Your assignment ▸ Although the records include pictures, the copy should not; write out exactly the lines from the first through the line with "Pet Salons (37, 1313)".

Data excerpts:
# # # #
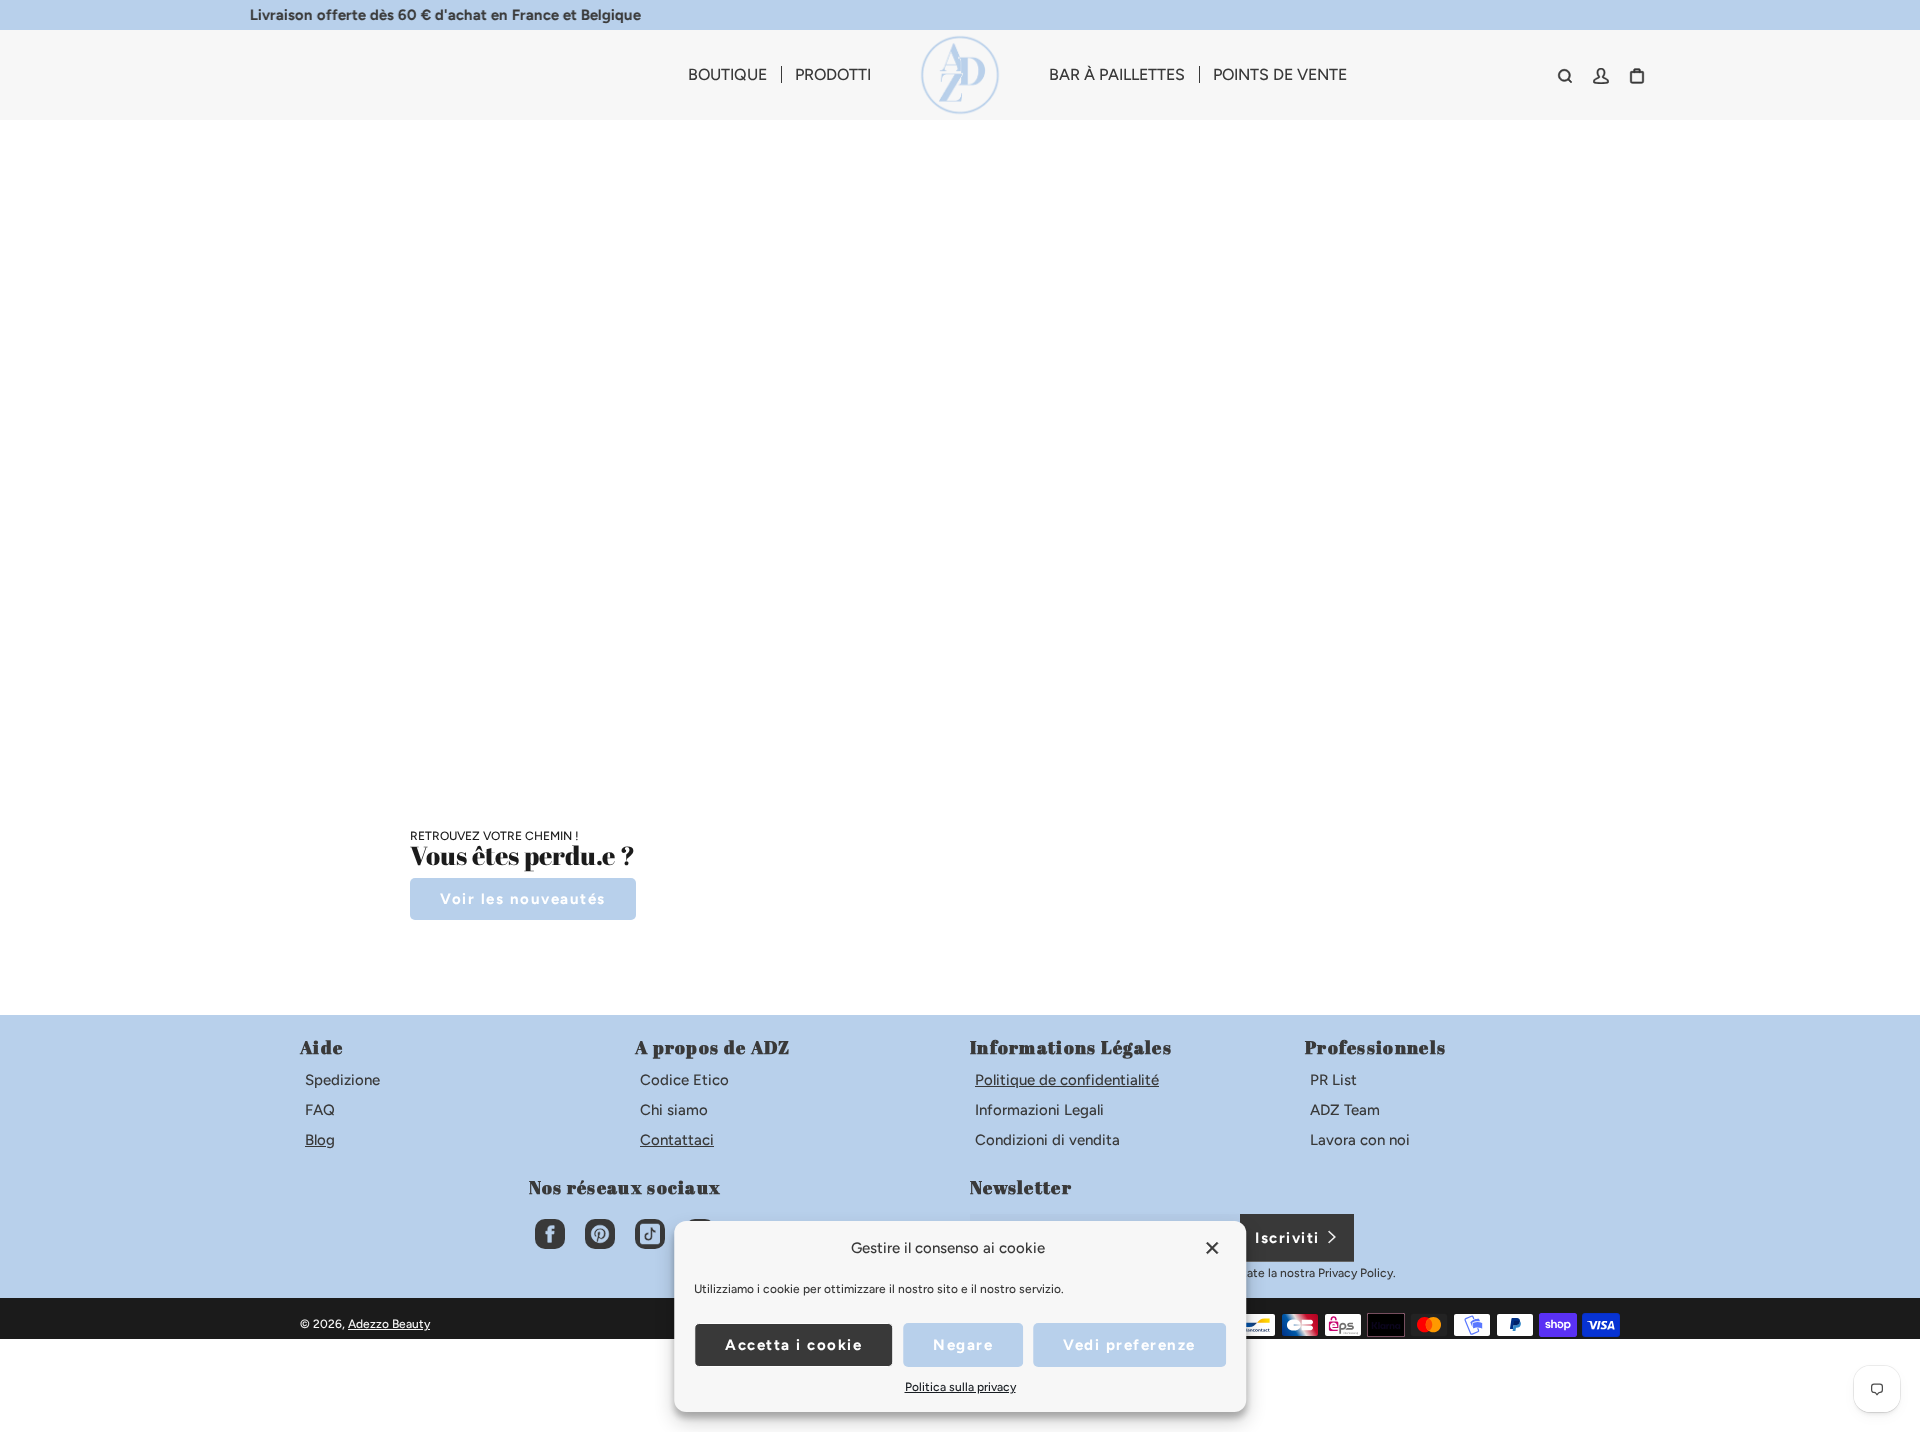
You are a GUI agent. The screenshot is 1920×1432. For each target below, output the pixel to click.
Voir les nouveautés (523, 899)
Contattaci (677, 1140)
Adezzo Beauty (389, 1324)
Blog (320, 1140)
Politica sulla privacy (960, 1387)
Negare (963, 1345)
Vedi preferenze (1129, 1345)
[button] (1214, 1248)
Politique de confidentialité (1067, 1080)
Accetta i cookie (793, 1345)
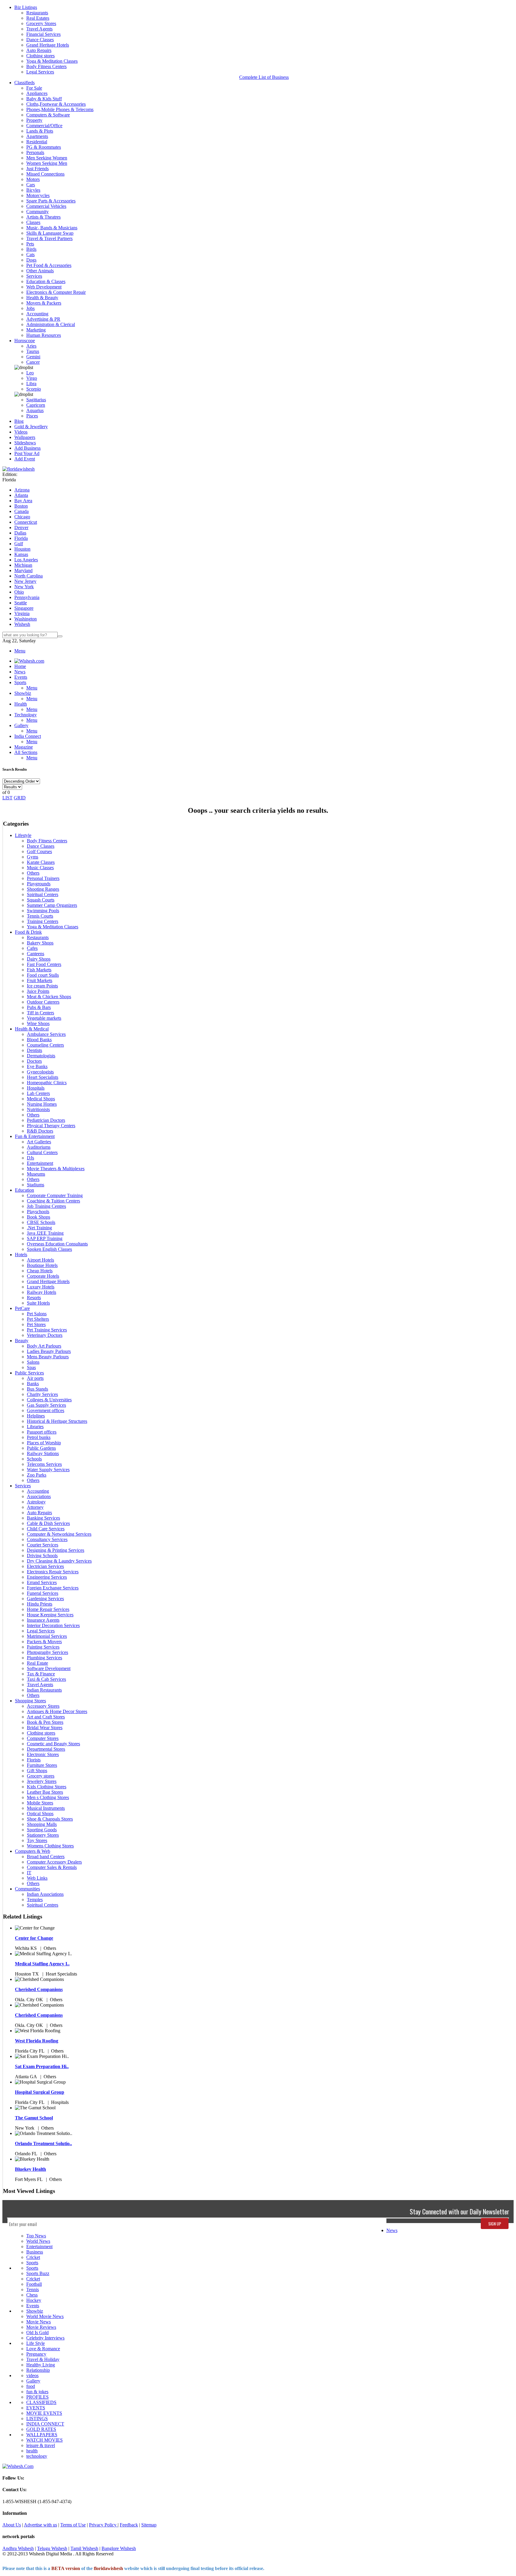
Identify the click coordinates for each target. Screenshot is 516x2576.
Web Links (37, 1878)
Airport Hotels (40, 1259)
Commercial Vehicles (46, 206)
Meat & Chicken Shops (49, 996)
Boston (21, 506)
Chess (32, 2294)
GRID (20, 797)
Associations (39, 1496)
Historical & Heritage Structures (57, 1421)
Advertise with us (40, 2524)
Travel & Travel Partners (49, 238)
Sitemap (148, 2524)
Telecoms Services (44, 1464)
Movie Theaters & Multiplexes (56, 1168)
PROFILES (37, 2397)
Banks (33, 1383)
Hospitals (35, 1087)
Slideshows (25, 442)
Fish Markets (39, 969)
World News (38, 2241)
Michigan (23, 565)
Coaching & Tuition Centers (53, 1200)
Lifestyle (23, 835)
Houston (22, 549)
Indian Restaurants (44, 1689)
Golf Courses (39, 851)
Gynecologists (40, 1071)
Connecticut (25, 522)
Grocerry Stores (41, 23)
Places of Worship (44, 1442)
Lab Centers (38, 1093)
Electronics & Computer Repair (56, 292)
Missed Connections (45, 173)
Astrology (36, 1501)
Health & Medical (32, 1028)
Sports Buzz (37, 2273)
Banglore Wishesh (119, 2548)
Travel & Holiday (42, 2359)
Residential (36, 141)
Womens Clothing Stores (50, 1845)
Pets (30, 243)
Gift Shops (37, 1770)
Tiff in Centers (40, 1012)
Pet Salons (37, 1313)
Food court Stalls (43, 975)
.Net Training (39, 1227)
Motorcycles (38, 195)
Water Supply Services (48, 1469)
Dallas (20, 532)
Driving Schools (42, 1555)
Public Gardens (41, 1448)
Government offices (45, 1410)
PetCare (22, 1308)
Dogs (31, 259)
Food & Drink (28, 932)
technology (36, 2456)
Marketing (36, 329)
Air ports (35, 1378)
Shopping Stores (30, 1700)
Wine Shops (38, 1023)
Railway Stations (43, 1453)
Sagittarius (36, 399)
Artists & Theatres (43, 216)
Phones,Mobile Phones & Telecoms (59, 109)
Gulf (18, 543)
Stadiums (35, 1184)
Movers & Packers (43, 302)
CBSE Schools (41, 1222)
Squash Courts (40, 899)
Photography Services (47, 1652)
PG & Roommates (43, 147)
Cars (30, 184)
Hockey (33, 2300)
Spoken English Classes (49, 1249)
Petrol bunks (38, 1437)
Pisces (32, 415)
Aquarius (35, 410)
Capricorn (35, 405)
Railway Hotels (41, 1292)
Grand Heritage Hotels (47, 44)
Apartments (37, 136)
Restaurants (37, 12)
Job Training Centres (46, 1206)
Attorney (35, 1507)
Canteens (35, 953)
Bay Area (23, 500)
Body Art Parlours (44, 1345)
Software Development (48, 1668)
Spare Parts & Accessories (51, 200)
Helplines (36, 1415)
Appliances (36, 93)
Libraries (35, 1426)
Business (34, 2251)
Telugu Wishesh (52, 2548)
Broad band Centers (45, 1856)
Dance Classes (40, 39)
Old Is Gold (37, 2332)
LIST (7, 797)
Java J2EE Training (45, 1233)
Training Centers (42, 921)
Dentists (34, 1050)
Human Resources (43, 335)
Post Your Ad (26, 453)
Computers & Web (32, 1851)
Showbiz (34, 2311)
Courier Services (42, 1544)
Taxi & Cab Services (46, 1679)
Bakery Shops (40, 942)
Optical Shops (40, 1813)
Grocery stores (40, 1775)
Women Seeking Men (46, 163)
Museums (36, 1173)
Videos (20, 431)
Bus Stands (37, 1388)
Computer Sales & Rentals (52, 1867)
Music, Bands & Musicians (51, 227)
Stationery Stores (43, 1835)
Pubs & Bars (39, 1007)
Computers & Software (48, 114)
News (391, 2230)
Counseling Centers (45, 1044)
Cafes (32, 948)
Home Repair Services (48, 1609)
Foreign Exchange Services (53, 1587)
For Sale (34, 87)
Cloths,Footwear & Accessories (56, 104)
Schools (34, 1458)
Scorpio (33, 388)
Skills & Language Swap (49, 233)
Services (34, 276)
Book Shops (38, 1216)
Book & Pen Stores (45, 1722)
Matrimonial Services (47, 1636)
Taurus (32, 351)
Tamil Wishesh (84, 2548)
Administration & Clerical (50, 324)
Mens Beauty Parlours (48, 1356)
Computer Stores (43, 1738)
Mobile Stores (40, 1802)
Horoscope (24, 340)
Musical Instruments (46, 1808)
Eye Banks (37, 1066)
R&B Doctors (40, 1130)
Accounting (37, 313)
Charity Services (42, 1394)
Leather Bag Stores (45, 1792)
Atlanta (21, 495)
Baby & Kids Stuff (44, 98)
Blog (19, 421)
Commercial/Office (44, 125)
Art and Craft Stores (46, 1716)
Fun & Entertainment (35, 1136)
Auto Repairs (38, 50)
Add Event (24, 458)
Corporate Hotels (43, 1276)
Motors (33, 179)
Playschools (38, 1211)
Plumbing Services (44, 1657)
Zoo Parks (36, 1474)
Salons (33, 1362)
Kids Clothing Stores (46, 1786)
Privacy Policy (103, 2524)
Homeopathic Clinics (47, 1082)
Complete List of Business (264, 77)
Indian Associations (45, 1894)
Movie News (38, 2321)
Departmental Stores (46, 1749)
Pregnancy (36, 2354)
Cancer (33, 362)
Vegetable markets (44, 1018)
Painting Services (43, 1646)
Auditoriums (38, 1147)
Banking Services (43, 1517)
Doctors (34, 1061)
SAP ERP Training (44, 1238)
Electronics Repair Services (53, 1571)
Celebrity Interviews (45, 2337)
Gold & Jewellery (31, 426)
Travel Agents (39, 28)
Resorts (34, 1297)
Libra (31, 383)
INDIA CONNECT (45, 2423)
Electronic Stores (43, 1754)
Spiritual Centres (42, 1904)
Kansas (21, 554)
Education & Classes (45, 281)
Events (32, 2305)
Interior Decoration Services (53, 1625)
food (30, 2386)
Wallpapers (24, 437)
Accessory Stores (43, 1706)
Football (34, 2284)
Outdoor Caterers (43, 1001)
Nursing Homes (42, 1104)
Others (33, 872)
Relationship (38, 2370)
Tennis (32, 2289)
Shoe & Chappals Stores (50, 1818)
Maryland (23, 570)
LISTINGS (37, 2418)
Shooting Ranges (43, 889)
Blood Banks (39, 1039)
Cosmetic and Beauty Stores (53, 1743)
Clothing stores (40, 55)
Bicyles (33, 190)
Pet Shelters (38, 1319)
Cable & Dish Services (48, 1523)
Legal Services (40, 71)
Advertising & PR (43, 319)
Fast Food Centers (44, 964)
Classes (33, 222)
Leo (30, 372)
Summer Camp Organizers (52, 905)
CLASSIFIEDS (41, 2402)
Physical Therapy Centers (51, 1125)
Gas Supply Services (46, 1405)
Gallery (33, 2380)
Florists (34, 1759)
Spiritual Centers (42, 894)
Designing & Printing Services (55, 1550)
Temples (35, 1899)
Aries (31, 345)
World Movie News (45, 2316)
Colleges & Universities (49, 1399)
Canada (21, 511)
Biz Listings (25, 7)
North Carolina (28, 575)
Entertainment (40, 1163)
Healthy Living (40, 2364)
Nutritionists (38, 1109)
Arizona (22, 489)
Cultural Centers (42, 1152)
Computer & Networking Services (59, 1534)
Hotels (21, 1254)
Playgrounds (38, 883)
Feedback (129, 2524)
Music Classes (40, 867)
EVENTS (35, 2407)
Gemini (33, 356)
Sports (32, 2262)
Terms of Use (73, 2524)
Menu (19, 650)
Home (20, 666)
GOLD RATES (41, 2429)
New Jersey (25, 581)
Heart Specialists (42, 1077)
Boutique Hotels (42, 1265)
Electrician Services (45, 1566)
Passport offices (41, 1431)
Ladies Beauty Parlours (49, 1351)
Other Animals (40, 270)
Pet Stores (36, 1324)
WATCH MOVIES (44, 2440)
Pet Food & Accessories (48, 265)
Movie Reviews (41, 2327)
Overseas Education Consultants (57, 1243)
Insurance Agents (43, 1620)
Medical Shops (41, 1098)
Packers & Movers (44, 1641)
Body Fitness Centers (46, 66)
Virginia (22, 613)
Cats (30, 254)
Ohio (19, 592)
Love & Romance (43, 2348)
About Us (11, 2524)
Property (34, 120)
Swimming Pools (43, 910)
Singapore (23, 608)
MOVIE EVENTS (44, 2413)
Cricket (33, 2257)
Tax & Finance (41, 1673)
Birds (31, 249)
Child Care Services (45, 1528)
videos (32, 2375)
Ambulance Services (46, 1034)
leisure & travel (40, 2445)
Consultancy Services (47, 1539)
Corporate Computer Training (55, 1195)
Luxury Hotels (40, 1286)
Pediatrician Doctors (46, 1120)
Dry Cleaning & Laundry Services (59, 1560)
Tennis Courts (40, 915)
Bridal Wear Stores (44, 1727)
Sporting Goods (42, 1829)
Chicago (22, 516)
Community (37, 211)
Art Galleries (39, 1141)
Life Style (35, 2343)
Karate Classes (41, 862)
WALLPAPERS (41, 2434)
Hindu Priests (39, 1603)
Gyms (32, 856)
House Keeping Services (50, 1614)
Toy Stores (37, 1840)
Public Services (29, 1372)
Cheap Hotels (40, 1270)
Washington (25, 618)
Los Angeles (26, 559)
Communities (27, 1888)
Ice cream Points (42, 985)
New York (24, 586)
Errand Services (42, 1582)
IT (29, 1872)
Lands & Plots (39, 130)
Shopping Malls (42, 1824)
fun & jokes (37, 2391)
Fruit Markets (39, 980)
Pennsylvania (26, 597)
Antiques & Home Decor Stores (57, 1711)
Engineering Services (47, 1577)
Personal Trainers (43, 878)
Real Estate (37, 1663)
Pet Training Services (47, 1329)
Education (24, 1190)
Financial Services (43, 34)
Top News (36, 2235)
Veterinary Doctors (44, 1335)
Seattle (20, 602)
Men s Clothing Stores (48, 1797)
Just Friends (37, 168)
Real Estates (37, 18)
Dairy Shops (38, 958)
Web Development (44, 286)
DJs (30, 1157)
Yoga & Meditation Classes (52, 61)
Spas (31, 1367)
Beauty (21, 1340)
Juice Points (38, 991)
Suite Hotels (38, 1302)
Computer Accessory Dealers (54, 1861)
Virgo (31, 378)
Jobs (30, 308)
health (32, 2450)
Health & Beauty (42, 297)
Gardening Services (45, 1598)
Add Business (27, 448)
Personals (35, 152)
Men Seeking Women (46, 157)
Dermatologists (41, 1055)
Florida (21, 538)
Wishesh (22, 624)
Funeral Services (42, 1593)
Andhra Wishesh (18, 2548)
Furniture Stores (42, 1765)
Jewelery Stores (41, 1781)
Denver (21, 527)
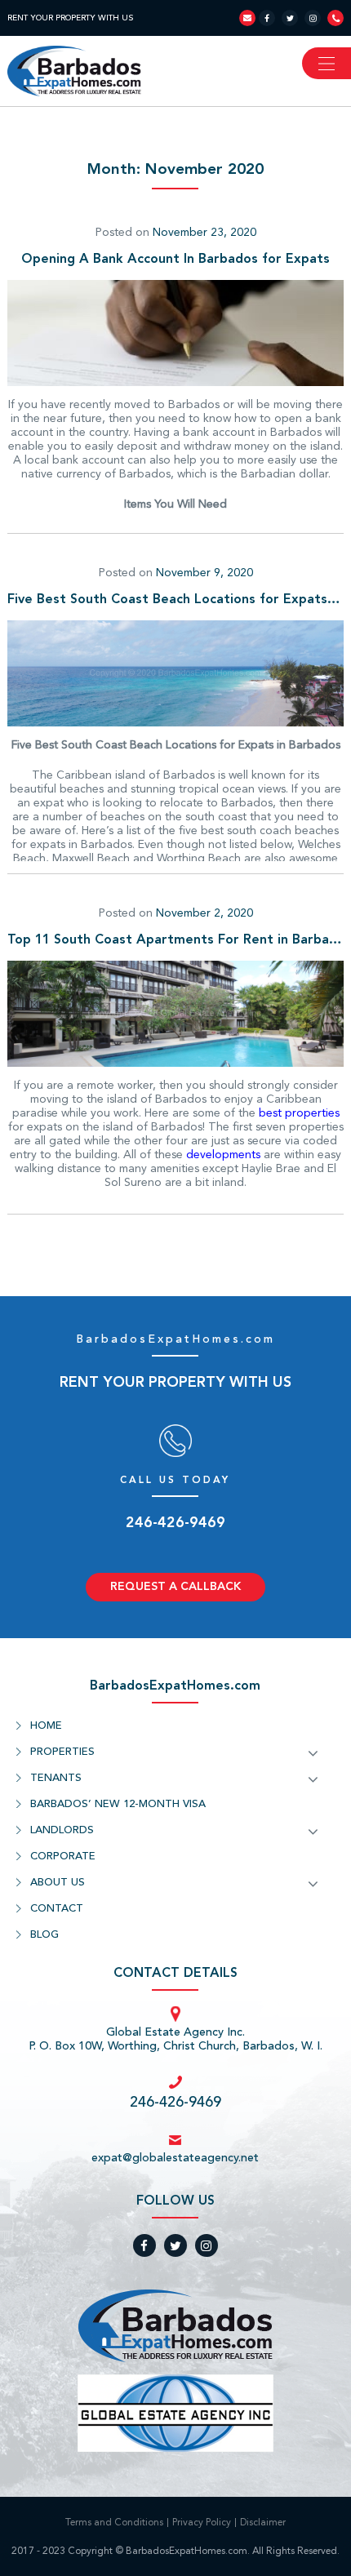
# # # #
Result of this task ▸
You are a GUI agent. The screenshot is 1920×1432. For each target below, output the pixel to click.
Voir les nouveautés (523, 899)
Contattaci (677, 1140)
Adezzo Beauty (389, 1324)
Blog (320, 1140)
Politica sulla privacy (960, 1387)
Negare (963, 1345)
Vedi preferenze (1129, 1345)
[button] (1214, 1248)
Politique de confidentialité (1067, 1080)
Accetta i cookie (793, 1345)
Identify the click coordinates for each target. Screenshot is 516x2576.
Web Links (37, 1878)
Airport Hotels (40, 1259)
Commercial Vehicles (46, 206)
Meat & Chicken Shops (49, 996)
Boston (21, 506)
Chess (32, 2294)
GRID (20, 797)
Associations (39, 1496)
Historical & Heritage Structures (57, 1421)
Advertise with us (40, 2524)
Travel & Travel Partners (49, 238)
Sitemap (148, 2524)
Telecoms Services (44, 1464)
Movie Theaters & Multiplexes (56, 1168)
PROFILES (37, 2397)
Banks (33, 1383)
Hospitals (35, 1087)
Slideshows (25, 442)
Fish Markets (39, 969)
World News (38, 2241)
Michigan (23, 565)
Coaching & Tuition Centers (53, 1200)
Lifestyle (23, 835)
Houston (22, 549)
Indian Restaurants (44, 1689)
Golf Courses (39, 851)
Gynecologists (40, 1071)
Connecticut (25, 522)
Grocerry Stores (41, 23)
Places of Worship (44, 1442)
Lab Centers (38, 1093)
Electronics & Computer Repair (56, 292)
Missed Connections (45, 173)
Astrology (36, 1501)
Health & Medical (32, 1028)
Sports Buzz (37, 2273)
Banglore Wishesh (119, 2548)
Travel & Holiday (42, 2359)
Residential (36, 141)
Womens Clothing Stores (50, 1845)
Pets (30, 243)
Gift Shops (37, 1770)
Tiff in Centers (40, 1012)
Pet Salons (37, 1313)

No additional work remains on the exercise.